Second, update the main code structure to enable multi-core processing. We will be using the module concurrent.futures. Let’s see the updated code first, before I explain what is happening.

import concurrent.futures

arg1 = val1
arg2 = [val2, val3]
arg3 = ['val4', 'val5']
fileslist = ['list', 'of', 'files', 'that', 'are', 'to', 'be', 'processed']

argslist = ((file, arg1, arg2, arg3) for file in fileslist)
with concurrent.futures.ProcessPoolExecutor() as executor:
    results = executor.map(loopfunc, argslist)

    for rs in results:
        print(rs)

OK, now let’s go over it. The with ... line invokes the parallel processing tool which creates the executor object. In the next line, executor.map() is used to provide two pieces of information: (a) what function is to be repeatedly executed, and (b) a tuple of arguments that need to be passed for each function execution. Notice that when calling executor.map(), we are providing loopfunc as an object, and are not attempting to execute the function itself via loopfunc().

Now, argslist is meant to be a tuple containing arguments for all iterations of loopfunc, i.e. len(argslist) = len(fileslist). However, in our case, only the fileslist variable is iterated over, while other arguments are provided ‘as-is’. The workaround for this is to use list-comprehension (err… I mean tuple-comprehension) to generate a new variable (in our case argslist) that contains all relevant arguments for each function iteration.

In this way, the first process is created with loopfunc( (fileslist[0], arg1, arg2, arg3) ), the second process is created with loopfunc( (fileslist[1], arg1, arg2, arg3) ), and so on. Of course, within loopfunc(), we have already converted the input single argument into multiple arguments as we need.
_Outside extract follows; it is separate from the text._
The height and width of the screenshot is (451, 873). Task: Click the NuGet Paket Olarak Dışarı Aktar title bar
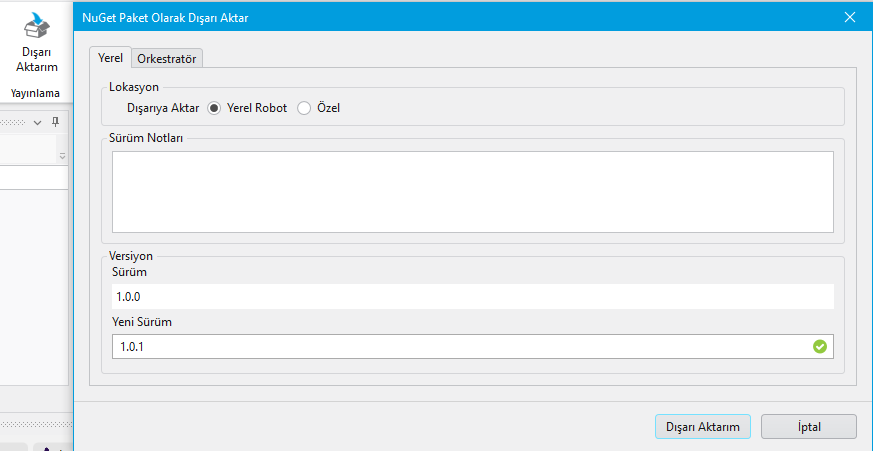click(x=400, y=17)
Values return-ed from loopfunc() are stored in the variable results, which is looped over to print out each value. The fun behavior here is that each rs item is executed as that value becomes available, i.e. when each process completes. For example, if you’re running on a 4-core machine, output from the code can look like the following, depending upon the speed of execution of each iteration:

Start: fileslist[0]
Start: fileslist[1]
Start: fileslist[2]
Start: fileslist[3]
Status Update based on fileslist[0]
Status Update based on fileslist[1] 
Start: fileslist[4]
Start: fileslist[5]
Status Update based on fileslist[2] 
Start: fileslist[6]
Status Update based on fileslist[3] 
Start: fileslist[7]
...

Without any arguments, ProcessPoolExecutor() creates as many processes as there are cores on your computer. This is great if you want to run your code and walk away for a few hours, letting your Python script take over your whole computational capability. However, if you only want to allow a specific number of processes, you can use ProcessPoolExecutor(max_workers=nproc), where nproc is the number of processes you want to simultaneously allow at most.

To-do

In my current implementation I have used the above method to work on ‘chunks’ of data and then saved the resultant output with appropriate markers to disk. However, another way to implement parallel processing would be to take the output from each iteration, and save it as an element in an array, at the correct array index.

This should not be hard to do, all I should need is to return both the output data and the correct marker for the array index. I just haven’t done it (nor needed to do it) yet. I actually prefer saving the output from each chunk to disk separately, if possible, so that even if something crashes (or the power goes out, or whatever) and the process is interrupted, I won’t lose all progress made until then.